Finalement, nous aimerions trouver une bonne idée pour occuper l’étage de la librairie/presse. Pour le moment, c’est un ami qui vend des costumes qui a ses produits disposés à l’étage. Ce qui est plutôt positif, car cela attire du monde tous les jours. De temps en temps, il y a des gens qui achètent aussi des articles chez moi. Quant à la future occupation de l’étage, nous avons un peu réfléchi avec mon épouse et elle pensait à y installer des boutiques éphémères. Le tout serait de savoir comment annoncer efficacement leur présence. Mais tout cela est encore en cours de réflexion…

 

Comment voyez-vous l’avenir du réseau des libraires/presse ?

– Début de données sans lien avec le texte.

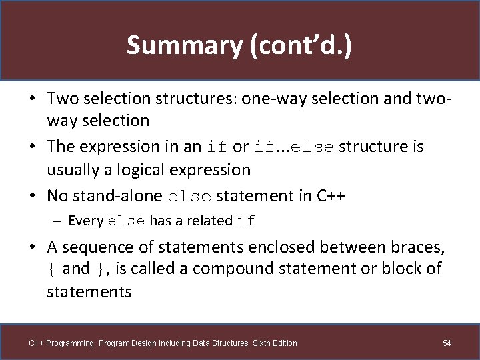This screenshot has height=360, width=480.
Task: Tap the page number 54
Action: pos(447,343)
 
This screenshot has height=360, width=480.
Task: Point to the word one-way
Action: pos(271,98)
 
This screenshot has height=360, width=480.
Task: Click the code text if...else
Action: pos(293,147)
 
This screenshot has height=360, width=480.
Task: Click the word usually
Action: pos(75,170)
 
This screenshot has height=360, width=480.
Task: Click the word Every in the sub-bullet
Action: pos(85,221)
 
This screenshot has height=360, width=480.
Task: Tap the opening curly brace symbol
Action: pos(51,269)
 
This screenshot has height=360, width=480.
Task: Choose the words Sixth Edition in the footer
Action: pos(273,343)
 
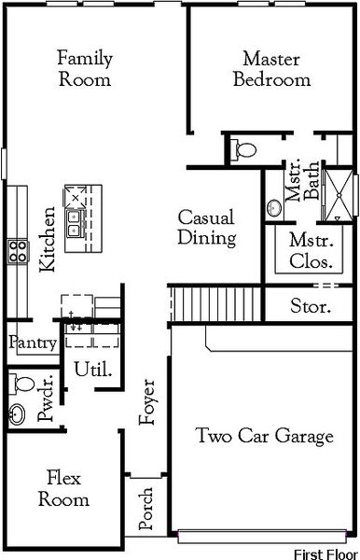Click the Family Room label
pos(85,68)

Christian LEVRIE : Comme beaucoup d’autres de mes collègues, je pense que les petits points de vente vont finir par disparaître. Les libraires/presse qui louent le bâtiment dans lequel se trouve leur commerce risquent aussi d’être coincés au bout d’un moment. Parfois, ils ont un gros loyer et il n’y a pas de possibilité d’extension de leur magasin. Ils sont vite limités.

Dans notre librairie/presse, si nous tenons le coup c’est avant tout parce que nous nous sommes diversifiés. Au bout d’un moment, vous êtes obligés de proposer et de vendre des produits avec plus de marge que la presse voire le tabac. Nous avons également la chance d’avoir une grosse clientèle en papeterie et des écoles dans les environs que nous fournissons en livres.